行方昭夫先生と原文で楽しむ英文読書術
英語の小説を原書で読んだりすると、知らない単語がたくさんでてくるのはもちろんなのですが、単語だけではなく、文法的にもよくわからない文章に出くわすこともたまにあります。英語の文に慣れたりいろいろな表現に触れたりするには、多読はとても効果があると思うのですが、それと同時に短い文章でもいいので英文を精読する訓練も必要だと、原書を読むたびに感じています。
そこで手に取ったのが、英文学者で東大名誉教授でもある行方昭夫先生の「東大名誉教授と原文で楽しむ 英文読書術」。この本では、ラフカディオ・ハーン、アースキン・コールドウェル、キャサリン・マンスフィールド、ナサニエル・ホーソーン、リング・ラードナーの5名の作家による短編が取り上げられ、それぞれ原文と行方先生の訳文が見開きで左右に並べてあり、そこに単語や文法の説明が加えられています。

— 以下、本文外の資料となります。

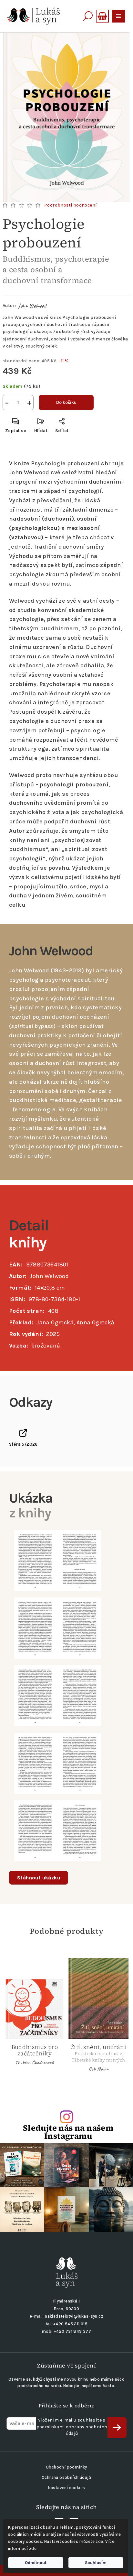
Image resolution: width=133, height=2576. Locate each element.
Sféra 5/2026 (23, 1444)
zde (99, 2541)
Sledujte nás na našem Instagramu (68, 2132)
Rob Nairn (98, 2068)
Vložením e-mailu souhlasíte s (71, 2426)
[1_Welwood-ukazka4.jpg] (57, 1762)
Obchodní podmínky (66, 2467)
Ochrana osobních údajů (66, 2477)
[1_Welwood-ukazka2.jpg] (57, 1627)
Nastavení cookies (66, 2487)
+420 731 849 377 (72, 2331)
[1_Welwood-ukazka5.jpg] (57, 1830)
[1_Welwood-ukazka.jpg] (57, 1560)
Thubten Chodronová (34, 2062)
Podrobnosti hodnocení (70, 205)
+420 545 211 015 (70, 2323)
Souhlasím (96, 2562)
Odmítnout (35, 2562)
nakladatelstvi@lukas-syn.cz (74, 2316)
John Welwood (32, 306)
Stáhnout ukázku (38, 1878)
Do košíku (66, 402)
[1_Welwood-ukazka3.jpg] (57, 1695)
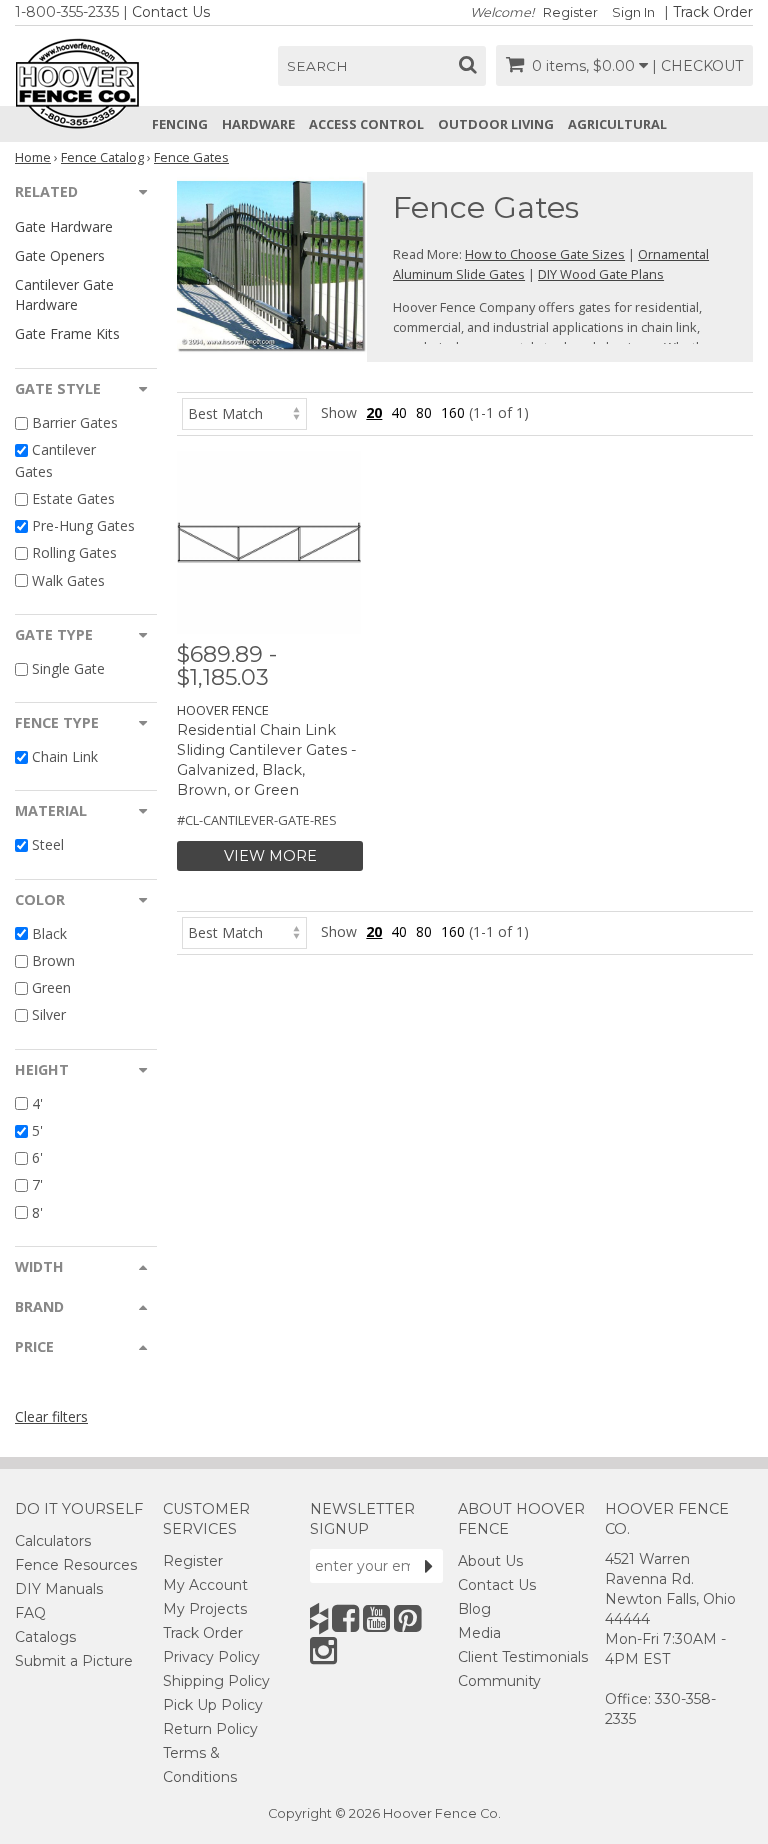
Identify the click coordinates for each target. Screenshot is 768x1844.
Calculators (53, 1541)
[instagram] (323, 1650)
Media (479, 1633)
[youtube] (376, 1618)
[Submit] (429, 1566)
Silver (49, 1015)
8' (37, 1212)
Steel (48, 845)
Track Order (713, 12)
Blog (474, 1609)
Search (317, 66)
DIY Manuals (59, 1589)
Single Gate (68, 668)
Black (49, 933)
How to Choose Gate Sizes (545, 254)
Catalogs (45, 1637)
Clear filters (51, 1416)
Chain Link (65, 756)
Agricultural (617, 124)
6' (37, 1157)
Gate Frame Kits (67, 333)
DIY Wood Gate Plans (601, 274)
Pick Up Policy (213, 1705)
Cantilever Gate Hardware (64, 294)
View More (270, 856)
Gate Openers (60, 255)
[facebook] (345, 1618)
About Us (490, 1561)
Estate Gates (73, 498)
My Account (205, 1585)
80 (424, 412)
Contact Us (171, 12)
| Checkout (697, 66)
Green (51, 987)
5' (37, 1130)
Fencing (180, 124)
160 (453, 412)
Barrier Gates (75, 422)
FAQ (30, 1613)
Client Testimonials (523, 1657)
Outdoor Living (496, 124)
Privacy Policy (211, 1657)
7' (37, 1185)
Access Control (366, 124)
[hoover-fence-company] (319, 1618)
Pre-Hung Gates (83, 525)
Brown (53, 960)
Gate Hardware (64, 226)
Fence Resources (76, 1565)
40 (399, 412)
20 (374, 412)
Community (499, 1681)
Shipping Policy (216, 1681)
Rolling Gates (74, 553)
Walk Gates (68, 580)
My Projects (205, 1609)
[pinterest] (407, 1618)
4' (37, 1103)
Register (570, 12)
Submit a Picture (74, 1661)
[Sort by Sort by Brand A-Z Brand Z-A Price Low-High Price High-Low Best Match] (244, 412)
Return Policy (210, 1729)
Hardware (258, 124)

行方先生の素晴らしい翻訳とわかりやすい英文法の解説だけでもとても勉強になるのですが、さらにうれしいことに、収められた5つの短編を行方先生がどう読み解いたかが書かれていて、文学作品を深く味わうことができる構成になっているのです。
行方先生は本書の前にも、サマセット・モームの短編の英文解釈本を3冊出されているのですが、このような本がもっとでて欲しいと切に思います。